DOCUMENT TEXT:
At the same time, OPEC on Monday raised its world oil demand forecast for the first quarter of 2022.

In a monthly report, indeed, OPEC said it expects world oil demand to average 99.13 million barrels per day (bpd) in the first quarter of 2022, up 1.11 million bpd from its forecast last month.

In this context, Brent futures fell 76 cents, or 1.0%, to settle at $74.39 a barrel, while U.S. West Texas Intermediate (WTI) crude fell 38 cents, or 0.5%, to settle at $71.29.

Meantime, in Europe, natural gas prices surged 11% on Monday on colder forecasts and worries that Gazprom PAO’s Nord Stream 2 gas pipe from Russia to Germany will remain shut if Russia renews aggression against Ukraine. 

On the freight market, yesterday the Baltic Dry Index decreased by 56 points, reaching 3216 points.

Meantime, the Capesize market peaked mid-week from its recent rally as the 5TC marked down -$1344 on the last day of the week to settle at $40,035. 

A tonnage tightness in several positions, particularly in the north Atlantic, led to gains early on in the week. 

However, sustained downward pressure from the Pacific and Ballaster routes took its toll as the week progressed. 

The West Australia to China C5 closed out at $13.732. 

And while the route suffered substantial losses to end the week, there is said to be tightness on loading position in the nearby dates. 

The Transpacific C10 now rates $39,308, while the China Brazil China ballaster route C14 now rates at $27,268 to the Transatlantic C8 at a stronger $52,750. 

The Brazil to China C3 heading into next week will largely be focusing on loading dates in the new year. This will likely coincide with a slowdown coming into the Christmas holiday period.

Meantime, the week began on a bright note for the Panamax segment with a positive and firmer looking market carried over from previous. 

However, this proved to be very short lived with both basins easing. The support had ebbed away with Charterers now taking a firm hold on the market. 

The Atlantic saw tonnage build up in most areas. 

And, without any distinct enquiry, rates had to give and duly obliged. 

Committed ships agreed to APS levels equivalent to sub index rates basis DOP delivery only applied further pressure.

REQUIRED TASK 1: In the market report, at what price did Brent futures settle?
REQUIRED TASK 2: Please write out the passage of the market report starting with "Meantime, in Europe, natural" and going on through "out at $13.732.".
The data that follows comes from a separate source, not from the market report.

PROVIDED MATERIAL:
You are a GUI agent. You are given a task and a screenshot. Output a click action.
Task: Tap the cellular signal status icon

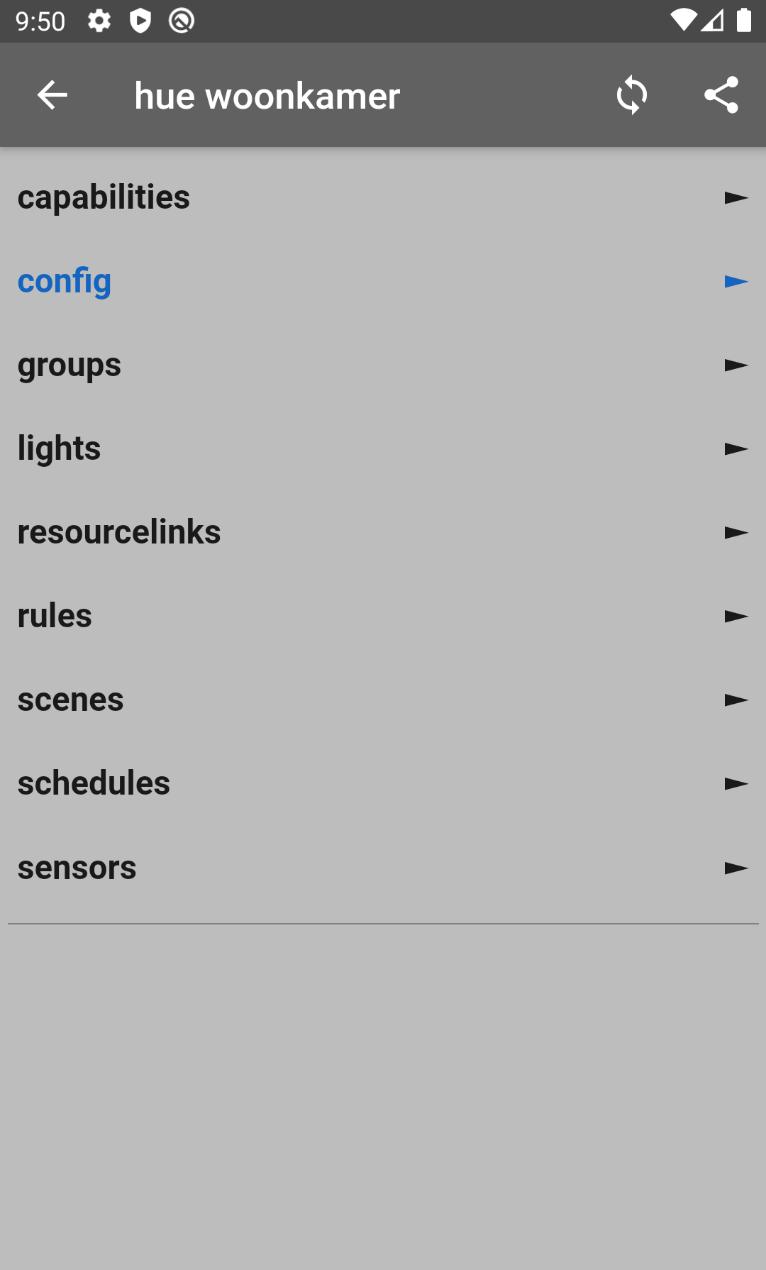click(712, 21)
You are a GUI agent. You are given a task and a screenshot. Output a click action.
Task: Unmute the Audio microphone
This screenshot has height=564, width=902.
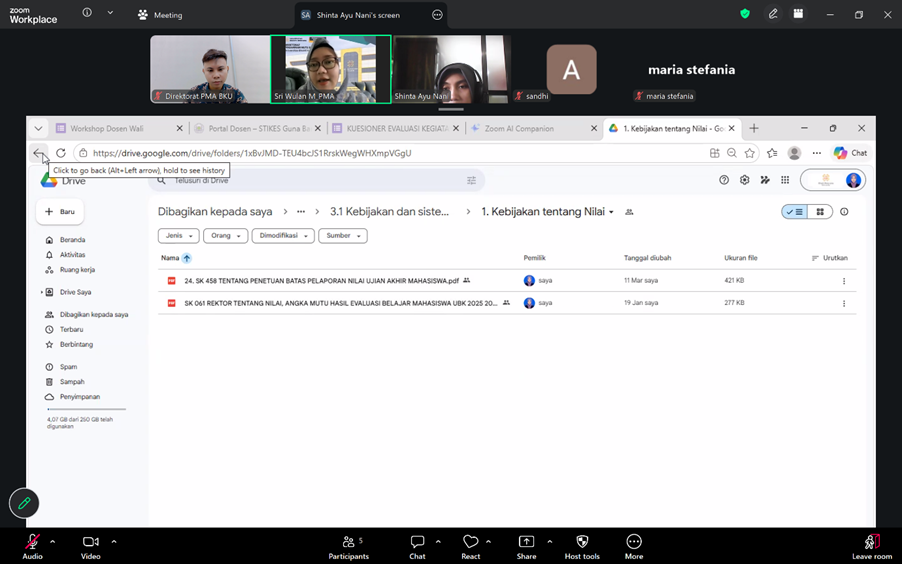click(32, 542)
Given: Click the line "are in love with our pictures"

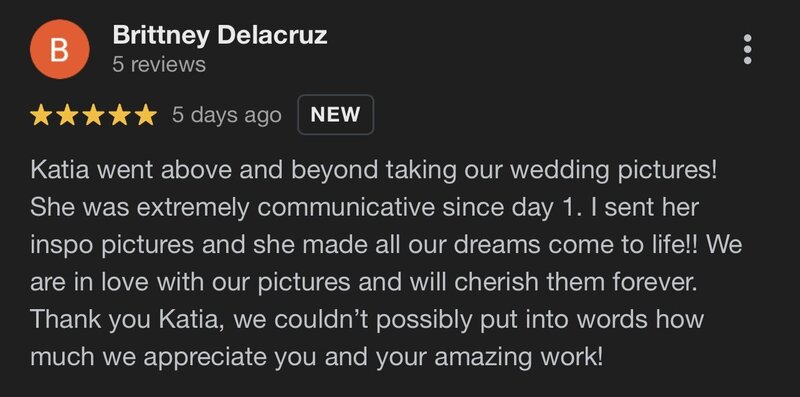Looking at the screenshot, I should click(364, 282).
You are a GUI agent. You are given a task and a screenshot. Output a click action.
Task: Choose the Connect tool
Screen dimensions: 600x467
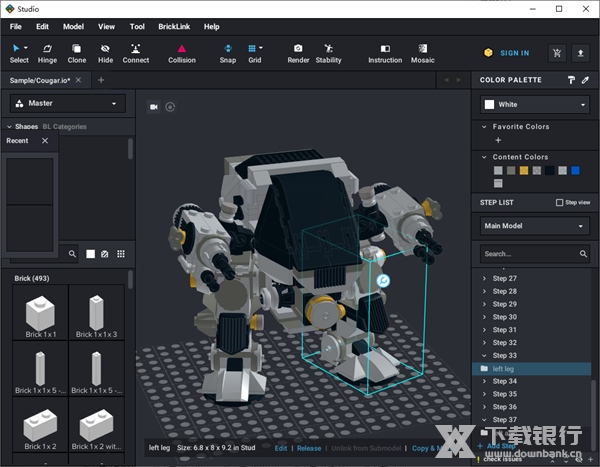(135, 52)
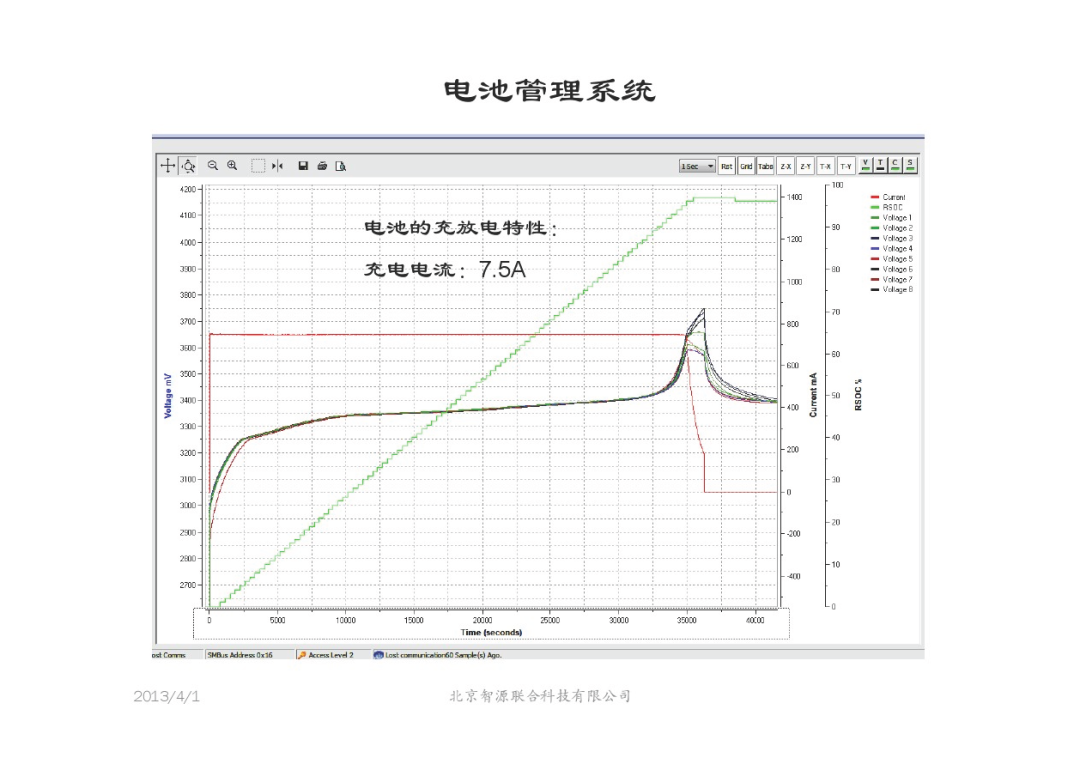This screenshot has height=764, width=1080.
Task: Select the pan crosshair tool
Action: (168, 166)
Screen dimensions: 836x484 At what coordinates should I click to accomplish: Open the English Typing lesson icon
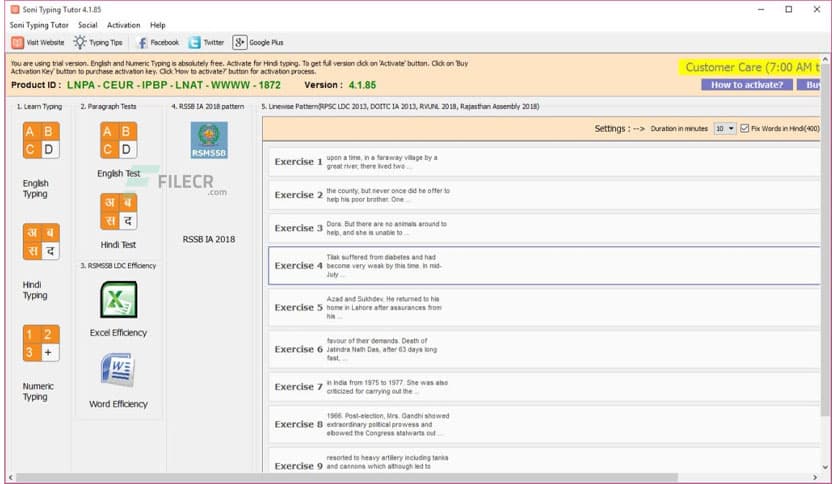point(41,141)
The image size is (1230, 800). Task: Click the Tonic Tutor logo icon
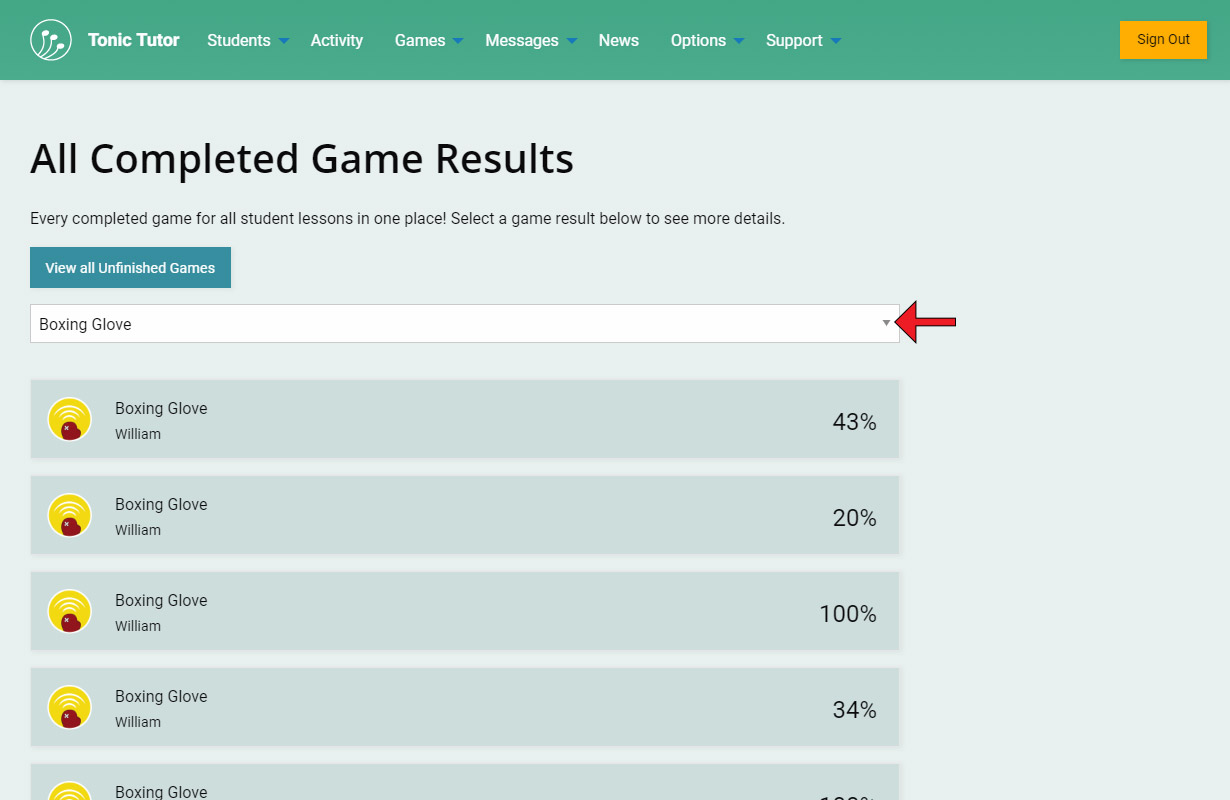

EXERCISE OUTPUT 1: $74.39 a barrel.

EXERCISE OUTPUT 2:
Meantime, in Europe, natural gas prices surged 11% on Monday on colder forecasts and worries that Gazprom PAO’s Nord Stream 2 gas pipe from Russia to Germany will remain shut if Russia renews aggression against Ukraine. 

On the freight market, yesterday the Baltic Dry Index decreased by 56 points, reaching 3216 points.

Meantime, the Capesize market peaked mid-week from its recent rally as the 5TC marked down -$1344 on the last day of the week to settle at $40,035. 

A tonnage tightness in several positions, particularly in the north Atlantic, led to gains early on in the week. 

However, sustained downward pressure from the Pacific and Ballaster routes took its toll as the week progressed. 

The West Australia to China C5 closed out at $13.732.